E quanto mais se questionava, mais lhe voltava aquela ideia, que ao princípio
lhe gelara o coração, mas que parecia agora ir fazendo sentido. Se não estava
cá a fazer nada, mais valia morrer!
Os
barulhos da rua, os carros a passar, as pessoas a falarem, o ruído da cidade,
incomodavam-no! Precisava sair da rua para pensar um pouco.
Deu
por si a passar em frente de uma igreja. Ele não era homem de Igreja, aliás,
nem sequer era homem de Deus, embora tivesse sido educado catolicamente e
percorrido todos os passos da catequese.
Lembrou-se,
no entanto, que àquela hora ninguém estaria na igreja e por isso seria um bom
sítio para se sentar e pensar um pouco, sem nada nem ninguém para o incomodar.
Entrou
e nem sequer se deteve a olhar para o interior da igreja, mas apenas se sentou
no primeiro banco e, debruçando-se para a frente, ali ficou a pensar.
Quanto
mais analisava a sua vida e pensava no presente e no futuro, mais se tornava
claro que a ideia de pôr fim à vida era o mais acertado e fazia todo o sentido.
Deixou-se
ficar mais um pouco, enquanto a ideia ia ganhando força em si, de tal modo que
deixou de ser ideia para se tornar decisão a cumprir.
Tomada
a decisão, veio então ao seu pensamento uma frase: «Tudo está consumado!»
Um
espanto atravessou-o! Já tinha ouvido aquela frase num qualquer sítio, num
qualquer momento importante!
Levantou
os olhos e o seu olhar fixou-se no enorme crucifixo que dominava toda a parte
detrás do altar-mor da igreja. Lembrava-se agora onde tinha ouvido aquela
frase!
Do
pouco que ainda recordava da catequese, essa tinha sido a última frase de Jesus
Cristo antes de morrer na Cruz.
Que
coincidência!

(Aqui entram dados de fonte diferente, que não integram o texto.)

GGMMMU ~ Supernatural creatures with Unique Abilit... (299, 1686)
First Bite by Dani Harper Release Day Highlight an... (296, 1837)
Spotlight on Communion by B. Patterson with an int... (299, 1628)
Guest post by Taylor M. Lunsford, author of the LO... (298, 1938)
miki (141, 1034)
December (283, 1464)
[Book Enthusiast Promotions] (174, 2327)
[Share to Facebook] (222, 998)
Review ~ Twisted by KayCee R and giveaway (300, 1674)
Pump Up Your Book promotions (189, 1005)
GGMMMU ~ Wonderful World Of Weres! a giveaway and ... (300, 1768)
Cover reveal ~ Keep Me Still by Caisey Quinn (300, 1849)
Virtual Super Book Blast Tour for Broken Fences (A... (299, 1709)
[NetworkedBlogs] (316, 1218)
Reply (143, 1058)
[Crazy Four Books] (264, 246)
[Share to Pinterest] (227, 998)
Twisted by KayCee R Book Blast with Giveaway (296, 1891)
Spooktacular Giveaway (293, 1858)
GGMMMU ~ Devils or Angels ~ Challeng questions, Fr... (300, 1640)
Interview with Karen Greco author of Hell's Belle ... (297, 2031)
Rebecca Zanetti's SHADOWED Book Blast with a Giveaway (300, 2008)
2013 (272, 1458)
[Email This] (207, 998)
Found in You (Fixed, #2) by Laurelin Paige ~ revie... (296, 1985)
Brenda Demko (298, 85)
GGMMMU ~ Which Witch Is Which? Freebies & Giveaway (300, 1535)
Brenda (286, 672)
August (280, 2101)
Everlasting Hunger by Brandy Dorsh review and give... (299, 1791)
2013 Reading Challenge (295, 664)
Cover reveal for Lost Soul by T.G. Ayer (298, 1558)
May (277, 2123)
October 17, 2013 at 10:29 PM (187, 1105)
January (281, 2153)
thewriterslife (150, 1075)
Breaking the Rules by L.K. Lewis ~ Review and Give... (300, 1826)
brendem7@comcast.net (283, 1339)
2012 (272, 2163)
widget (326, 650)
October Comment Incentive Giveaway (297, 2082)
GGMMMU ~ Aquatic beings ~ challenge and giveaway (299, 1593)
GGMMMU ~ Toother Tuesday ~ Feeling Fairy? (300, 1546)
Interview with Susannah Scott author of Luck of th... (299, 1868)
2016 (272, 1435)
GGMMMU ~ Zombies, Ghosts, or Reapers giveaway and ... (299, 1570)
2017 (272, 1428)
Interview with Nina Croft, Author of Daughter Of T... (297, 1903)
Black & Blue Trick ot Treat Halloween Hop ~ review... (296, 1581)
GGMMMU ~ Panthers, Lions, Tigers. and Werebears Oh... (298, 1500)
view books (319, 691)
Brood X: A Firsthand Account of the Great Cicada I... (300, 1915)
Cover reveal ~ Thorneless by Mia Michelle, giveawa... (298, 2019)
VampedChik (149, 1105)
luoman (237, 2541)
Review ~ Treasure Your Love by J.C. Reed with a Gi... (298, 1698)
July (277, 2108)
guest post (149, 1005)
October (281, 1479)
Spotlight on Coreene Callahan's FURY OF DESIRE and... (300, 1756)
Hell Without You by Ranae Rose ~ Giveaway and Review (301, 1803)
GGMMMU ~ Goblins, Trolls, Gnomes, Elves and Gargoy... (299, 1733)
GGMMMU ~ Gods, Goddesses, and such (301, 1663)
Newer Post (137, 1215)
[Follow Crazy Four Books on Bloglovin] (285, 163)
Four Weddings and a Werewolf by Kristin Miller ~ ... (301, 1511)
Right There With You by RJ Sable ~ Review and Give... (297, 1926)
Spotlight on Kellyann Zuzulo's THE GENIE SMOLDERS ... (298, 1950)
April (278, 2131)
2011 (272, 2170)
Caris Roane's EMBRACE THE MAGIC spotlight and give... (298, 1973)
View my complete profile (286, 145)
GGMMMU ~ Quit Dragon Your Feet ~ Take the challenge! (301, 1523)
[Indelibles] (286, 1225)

No momento em que ele decidia a sua morte, a frase que lhe vinha
ao pensamento era a frase de Jesus Cristo ao morrer!
Ficou
sem reacção e a cabeça voltou a recolher-se entre as suas mãos, sobre os
joelhos.
Foi
então que ouviu distintamente, (juraria em qualquer lugar que assim tinha
ouvido), uma voz que lhe dizia: «Meu filho, morrer antes do tempo de cada um,
só tem sentido se for para morrer pelos amigos!»
Levantou
a cabeça, olhou para todos os lados, mas não viu ninguém.
Em
voz baixa, com um sentimento de que estava a cometer uma loucura, perguntou: O
que é isso de morrer pelos amigos?
Desta
vez pareceu-lhe ouvir a voz no seu coração, o que ainda lhe causou mais
admiração:
«Morrer
pelos amigos é muitas coisas, mas no teu caso é deixares de pensar em ti
próprio, nas tuas “desgraças”, nos teus desânimos, e perceberes que aqueles que
estão à tua volta te amam e que não é por um momento mau, por uma discussão,
que não deixam de te querer e de sentir profundamente a tua falta.»
Deu
por si a responder à voz: Não me parece! Aliás se eu desaparecer tudo se torna
mais fácil!
Mas
a voz insistia: «Pensa um pouco. Com a tua morte constróis alguma coisa? Com a
tua morte o amor vence a amargura e a tristeza? Com a tua morte fica alguém
mais feliz? Sabes bem que não.»
Então
ele respondeu: Sei quem Tu és! Esta voz só pode ser a voz de Jesus Cristo que
ouço no meu coração. Por isso Te pergunto se não morreste Tu também? Não Te
deste à morte também?
A
voz enterneceu-se ainda mais: «Mas meu filho, não fui Eu que causei a minha
própria morte! Mataram-me! Eu dei a vida pelos amigos, dos quais tu fazes
parte. Repara quantos se unem à volta da minha morte e da minha ressurreição?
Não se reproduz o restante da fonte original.